The curse of knowledge is the load-bearing failure mode of expert teaching, and it is the one engineers consistently underestimate. You will read this module thinking "I'm aware of this; I'm careful." You will then immediately write a code review comment that uses three undefined acronyms, glosses the actual reasoning behind the suggestion, and ends with "obviously." This is not a character flaw. It is the cognitive default of an expert, and the module exists because awareness alone does not fix it — the mind that produced the explanation is the same mind judging its clarity, and that mind already understands. Only external scaffolding catches the failure: rituals, drafts, deletion rules, and above all, readers.
Here is the part of the module the formal curriculum couldn't say outright: the thing experts call "intuition" is, almost always, retrieval from a richly cross-indexed mental schema that took years to build. When you write "the obvious solution is X," you are reporting the output of that retrieval and skipping the fifteen retrieval steps that produced it. Your reader has none of those steps. They see "the obvious solution" and either (a) believe you and learn nothing, (b) disbelieve you and check out, or (c) try to follow and silently get lost three steps in. None of those is teaching. All of them are common. You produce them every week.
The cold-reader test is the highest-ROI tool in this entire curriculum and I want you to understand that clearly: a single pre-publication read by a competent peer who knows your stack but not your project — fifteen minutes of their time, a coffee, an awkward Slack ask — eliminates more curse-of-knowledge bugs than any amount of self-editing. Engineers resist this because handing a reader your draft feels like exposing weakness. It isn't. It is testing on a clean machine, except cheaper.

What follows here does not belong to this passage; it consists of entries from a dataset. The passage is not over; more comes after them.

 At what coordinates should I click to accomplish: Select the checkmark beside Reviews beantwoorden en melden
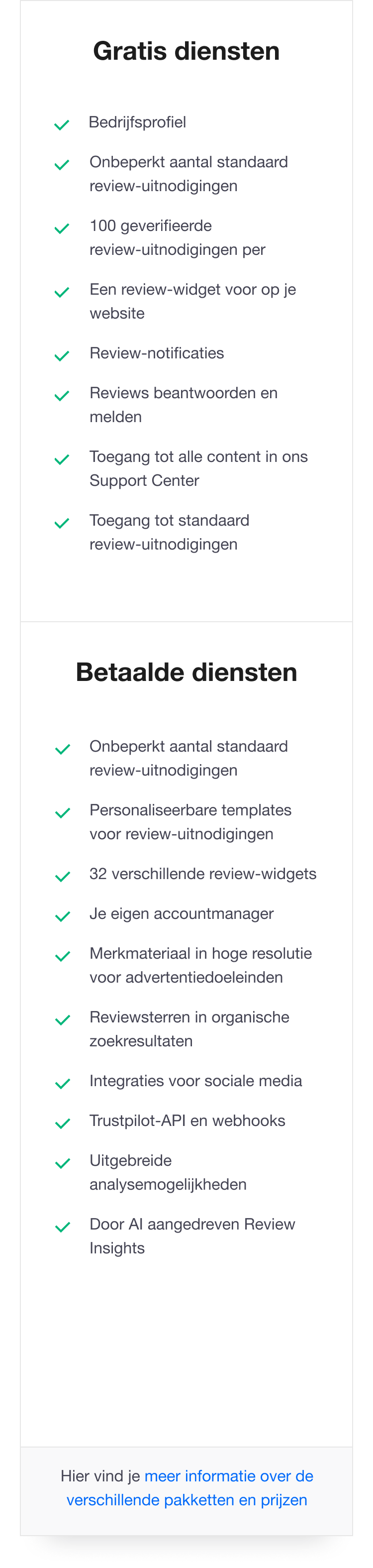pos(62,394)
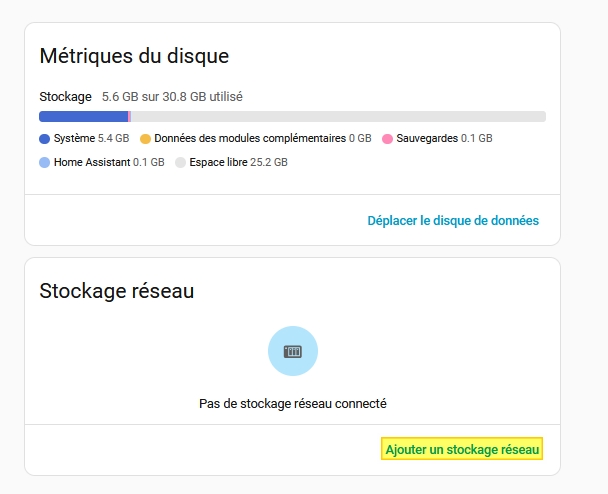This screenshot has height=494, width=608.
Task: Click the Métriques du disque heading
Action: pos(134,55)
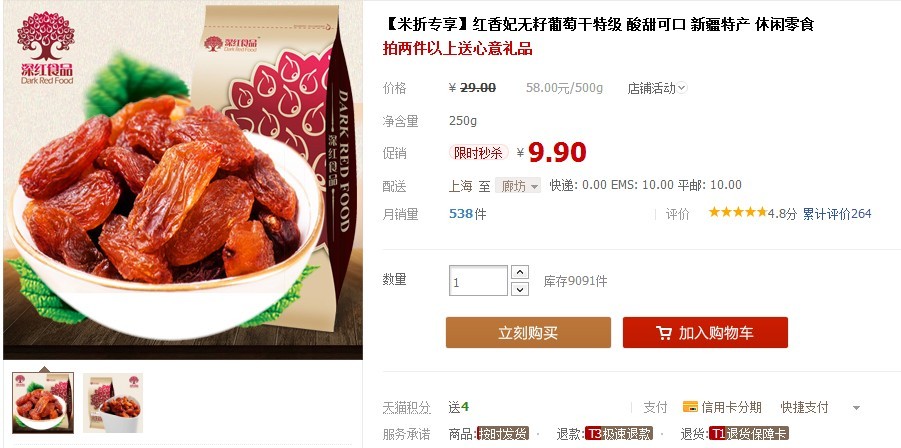This screenshot has height=448, width=901.
Task: Click the 立刻购买 button
Action: click(x=528, y=333)
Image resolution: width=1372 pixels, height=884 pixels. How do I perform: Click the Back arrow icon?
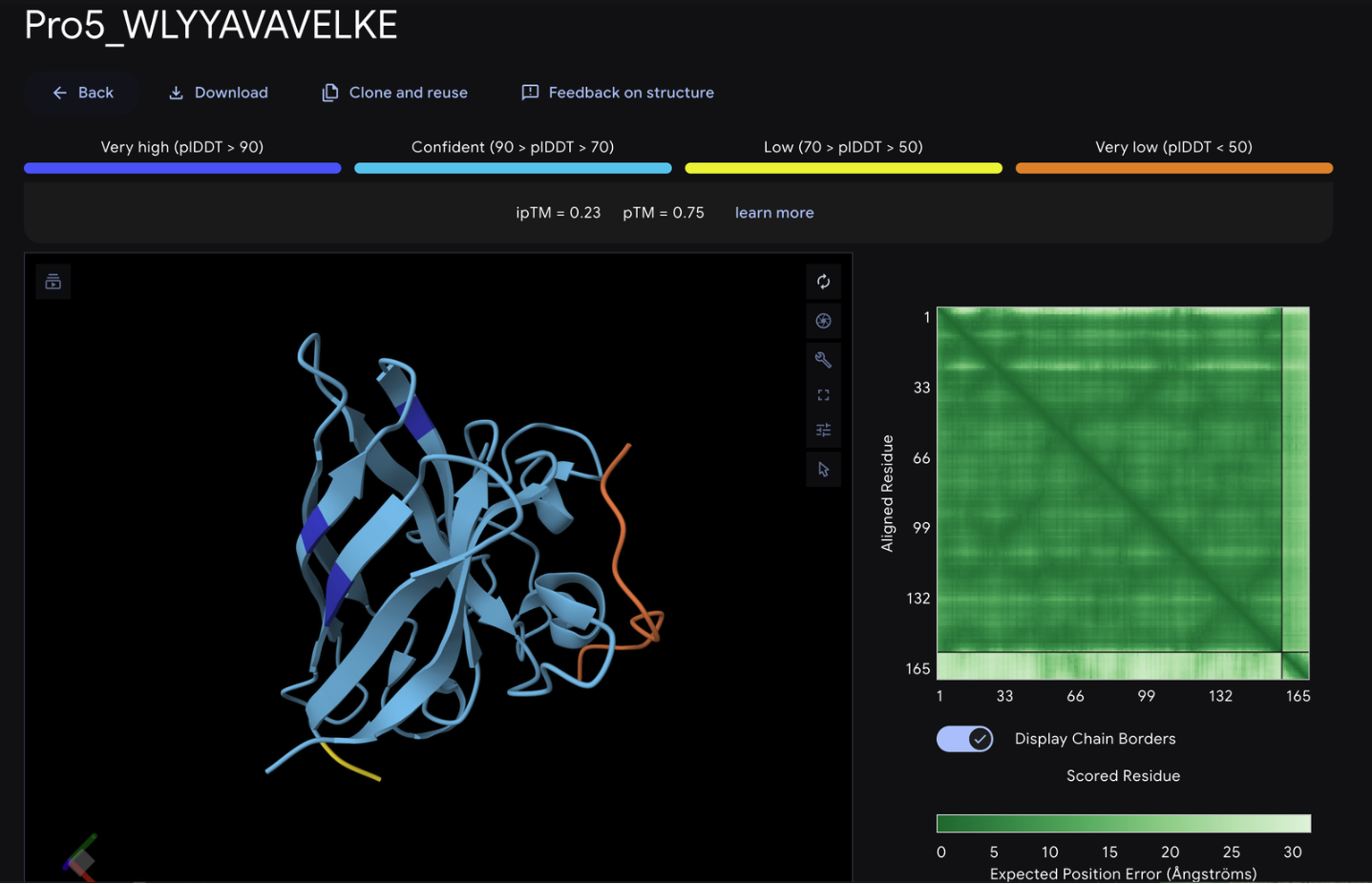click(60, 93)
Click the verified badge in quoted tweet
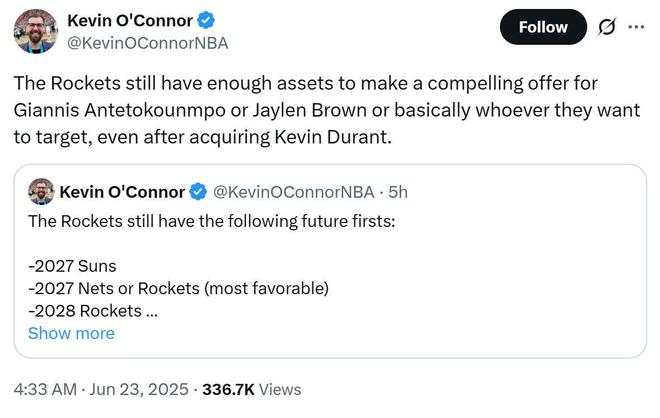Image resolution: width=660 pixels, height=418 pixels. pos(199,191)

Your head has all the dependencies installed; the reader's doesn't, which is why the code that "compiles fine in your environment" fails on theirs. Run the test. The first time someone hands back your "obviously" with three question marks, you will never write the word again without a second thought.
A subtler point that won't fit in the module's tables: the curse of knowledge is asymmetric across topics. You will be cursed worst in your area of deepest expertise, and you will think you are best at explaining exactly there. This is precisely backwards. Your most teachable topic is one you learned recently enough to remember being lost. The expert-beginner is often the best teacher of beginners, which is why the second-year engineer's blog post about a thing frequently outranks the principal's. The second-year remembers. The principal forgot.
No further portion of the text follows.